*Activity*
Among the lines below, some may hold the word "agent"; state how many do, giving only the number.

*Supplied material*
· · · ·
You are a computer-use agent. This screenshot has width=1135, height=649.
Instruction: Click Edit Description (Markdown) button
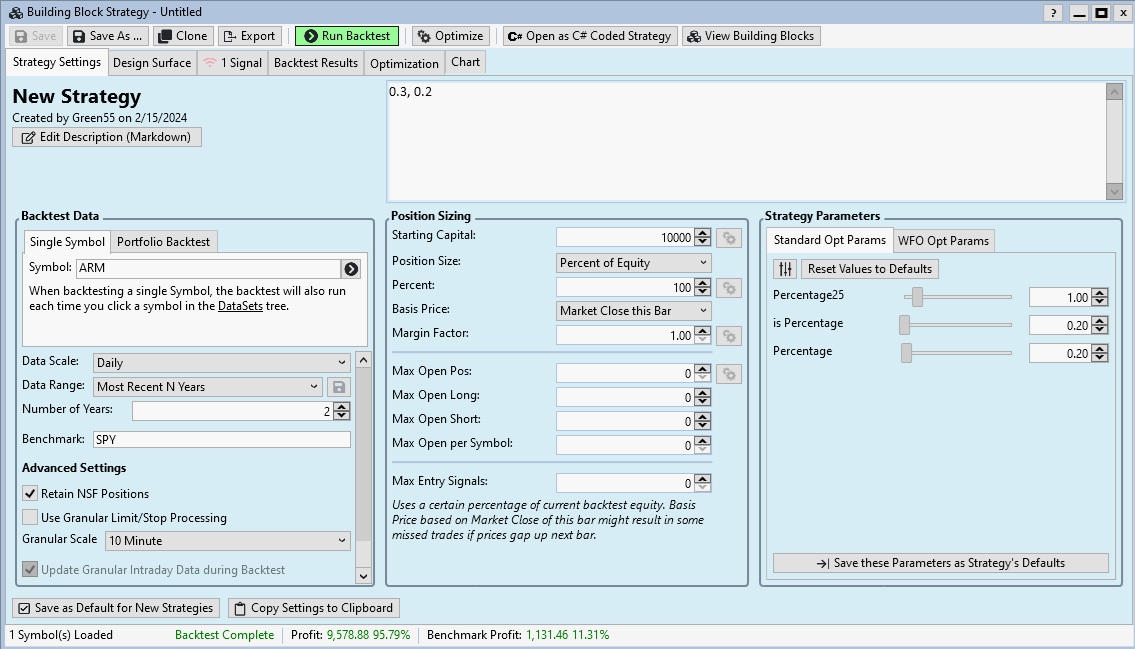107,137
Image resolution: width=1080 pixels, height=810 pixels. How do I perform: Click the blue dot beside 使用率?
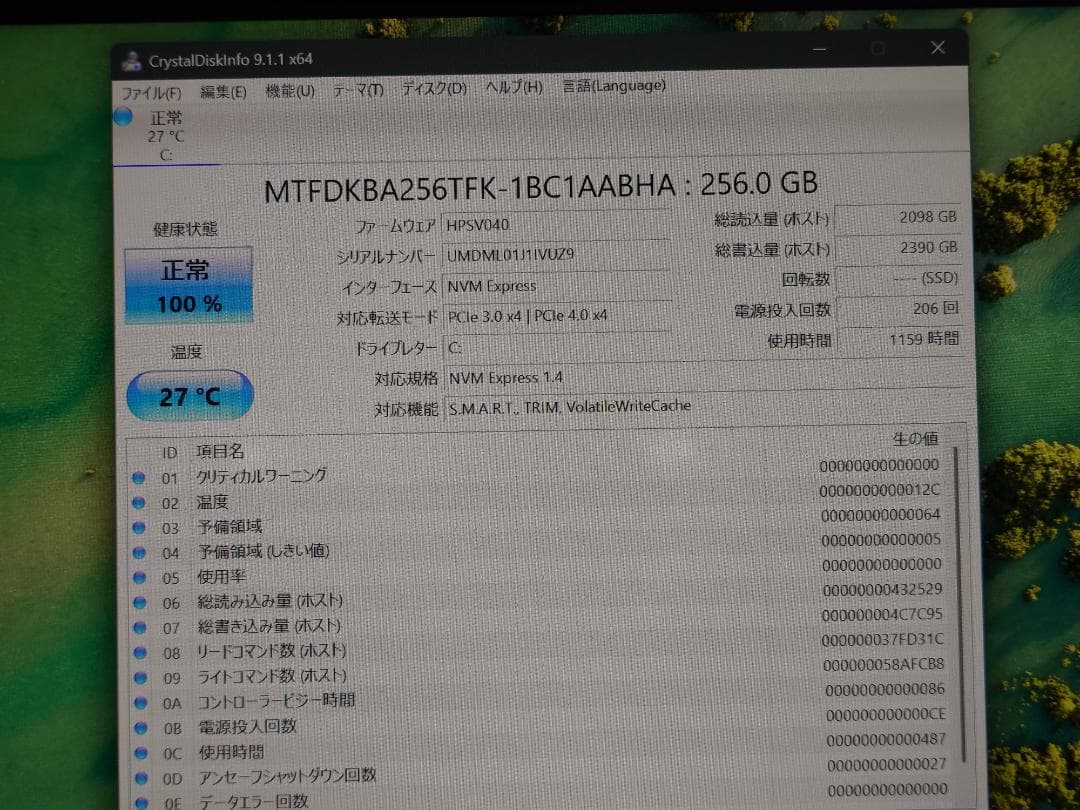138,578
· · · ·
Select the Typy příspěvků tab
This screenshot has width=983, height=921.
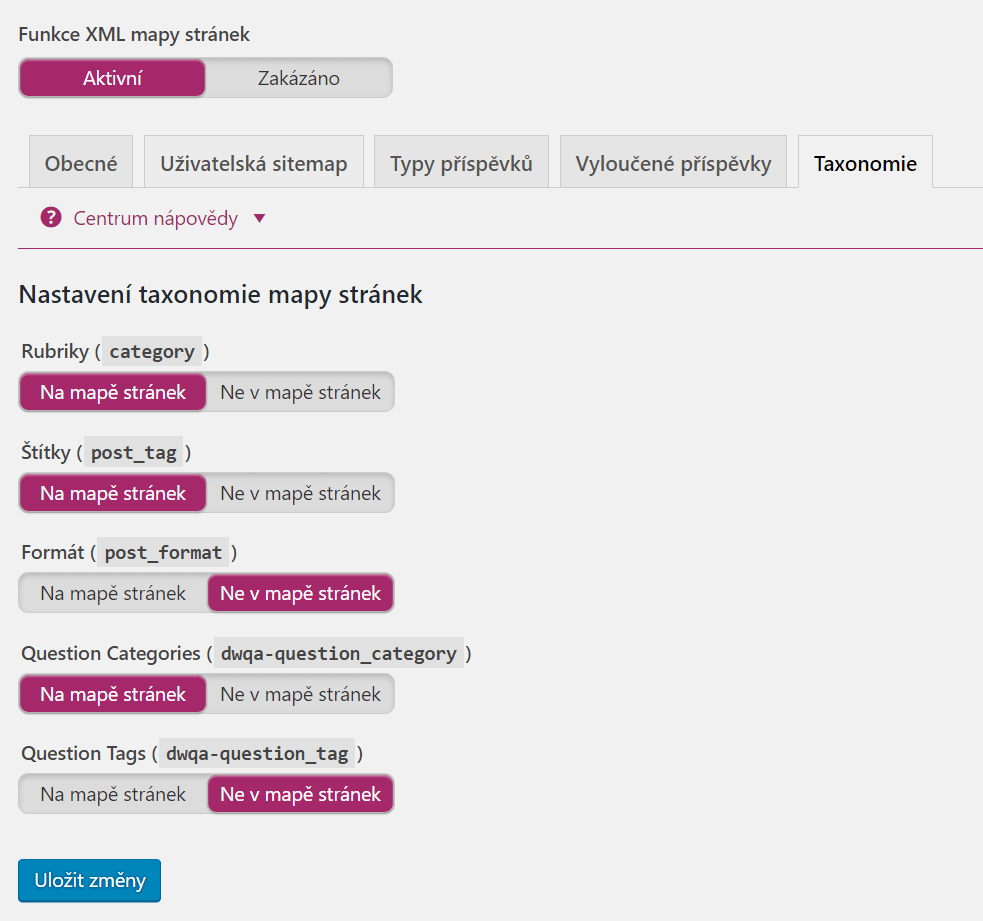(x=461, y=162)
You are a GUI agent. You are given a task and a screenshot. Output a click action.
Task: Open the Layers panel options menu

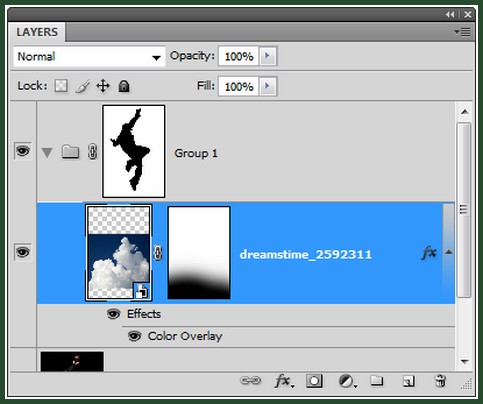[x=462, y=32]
· · · ·
*Your response*
2